Description of the task: Turn the lines starting at the one containing "You are a GUI" and ending at the one containing "Instruction: Check the" into a numbered list, leaving out blank lines and pictures.

Element and text position data:
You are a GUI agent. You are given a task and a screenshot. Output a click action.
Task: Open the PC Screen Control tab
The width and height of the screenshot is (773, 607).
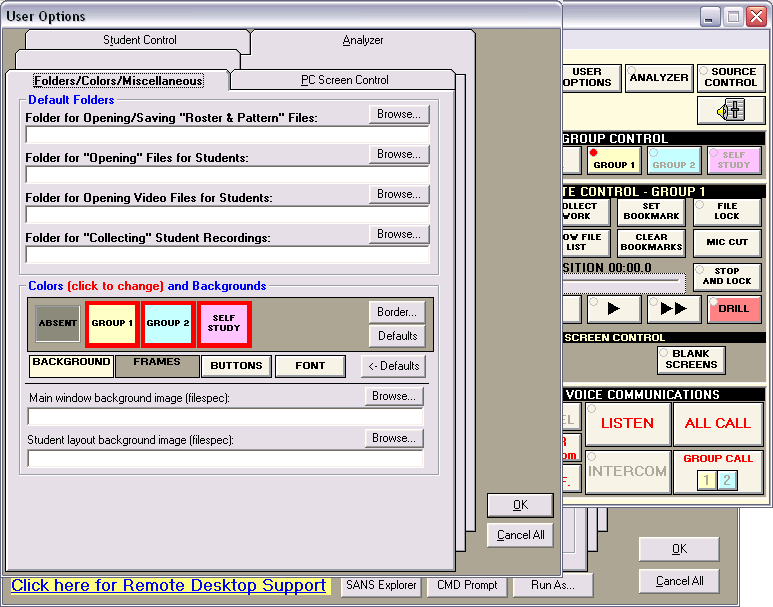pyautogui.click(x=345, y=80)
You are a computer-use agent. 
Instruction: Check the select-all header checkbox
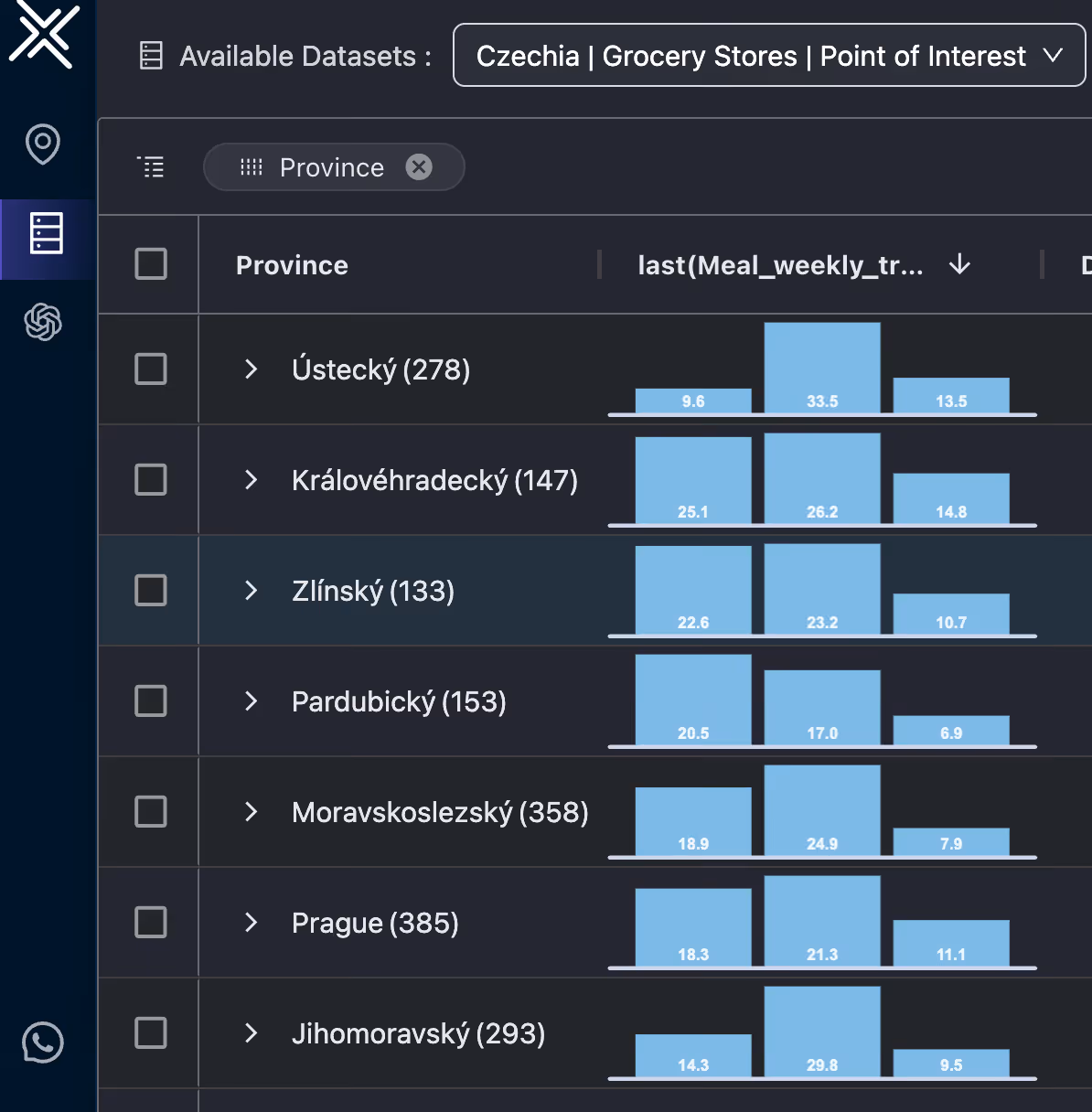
* * *
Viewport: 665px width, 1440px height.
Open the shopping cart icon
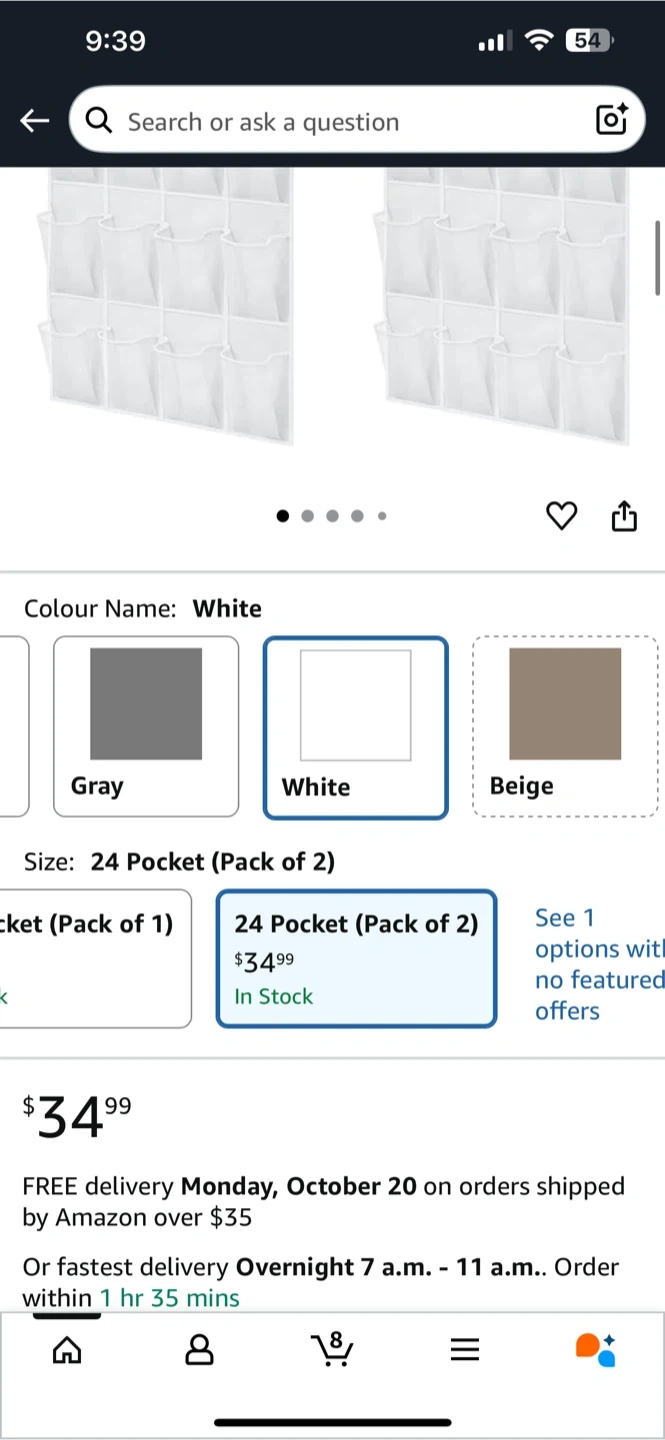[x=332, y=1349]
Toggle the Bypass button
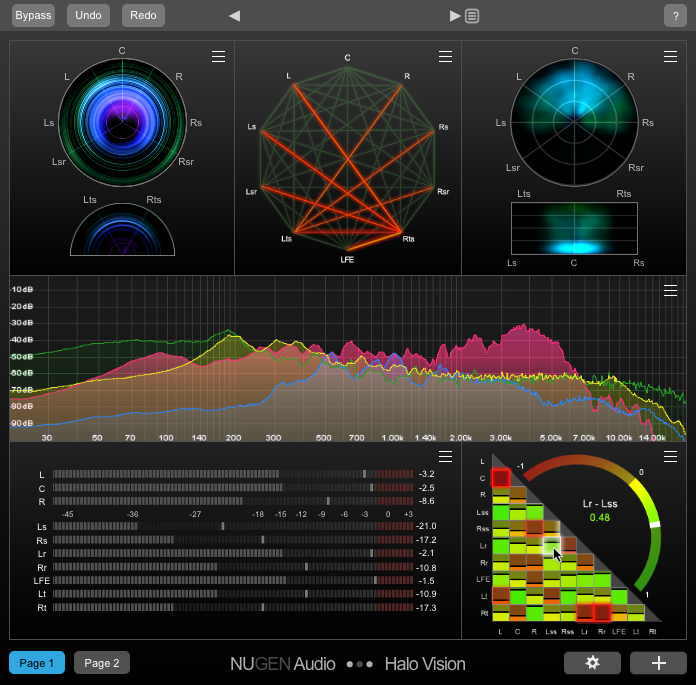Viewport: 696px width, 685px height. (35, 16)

The reply:
1. You are a GUI agent. You are given a task and a screenshot. Output a click action.
2. Task: Open the PC Screen Control tab
3. The width and height of the screenshot is (773, 607).
4. pyautogui.click(x=345, y=80)
5. You are a computer-use agent. 
6. Instruction: Check the select-all header checkbox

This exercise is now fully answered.